If m>0 and n>0, is m+x/n+x > m/n?

1) m< n

2) x > 0

What is the better approach ? plluging numbers or solving ?

I think the answer should be 'C'

There is no need to plug numbers . It is given m<n in A and both m & n >0 so now we need to know about X , it says X>0 .

IMO:C

No need to plug in numbers...solve it like this

m+x/n+x -m/n > 0

x*(n-m)/n*(n+x) > 0

for this to be positive, we need
either numerator and denominator both +ve or both -ve.

we know only one thing: n = +ve
we need sign of X, (N-M), and (N+X) ?

A) m< n ==> N- M == +ve
still we need two more sign.

B) X > 0 ==> X is +ve and N+X is +ve as N is +ve.
But again we dont know the sign of N-M.

combine these two, we get all we want. So answer is C.

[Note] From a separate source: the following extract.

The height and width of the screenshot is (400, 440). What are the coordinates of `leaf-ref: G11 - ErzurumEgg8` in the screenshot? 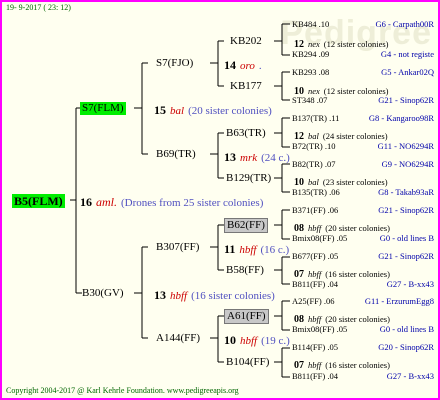 It's located at (399, 301).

Good approach, Sunny. Let me know if anything's unclear or if you have any other questions relating to this problem.

_________________
Ben Ku
Instructor
ManhattanGMAT

can u please tell me, when i do i decide to take the numbers to other side? like sunny did here ??

should always do it ??

When you have an algebraic equation or inequality, it's usually helpful to have everything on one side, because then you can compare it to zero.

Here are three examples:

If you have x^2 - 6 = x, placing everything on one side gives you x^2 - x - 6 = 0. We can factor it to get (x - 3)(x + 2) = 0. either x - 3 = 0 or x + 2 = 0, so x = -2 or 3.

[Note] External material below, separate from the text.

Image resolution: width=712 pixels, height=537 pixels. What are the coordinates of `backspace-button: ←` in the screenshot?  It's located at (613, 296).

If you have x^3 -6x = x^2, it's tempting to divide everything by x. However, you should never divide equations by a variable (unless you know it's not zero). The approach here is also bring everything to one side: x^3 - x^2 - 6x = 0, and simplify from there: x(x - 3)(x + 2) = 0, so x = -2, 0, or 3.

If you have x^2 - 6 > x, we can place everything on one side getting: x^2 - x - 6 > 0 or (x - 3)(x + 2) > 0. Here, we see that because (x - 3)(x + 2) is positive, then either (x-3) and (x + 2) are both positive or both negative. Only numbers less than -2 or greater than 3 will work.

Hope that helps.

_________________
Ben Ku
Instructor
ManhattanGMAT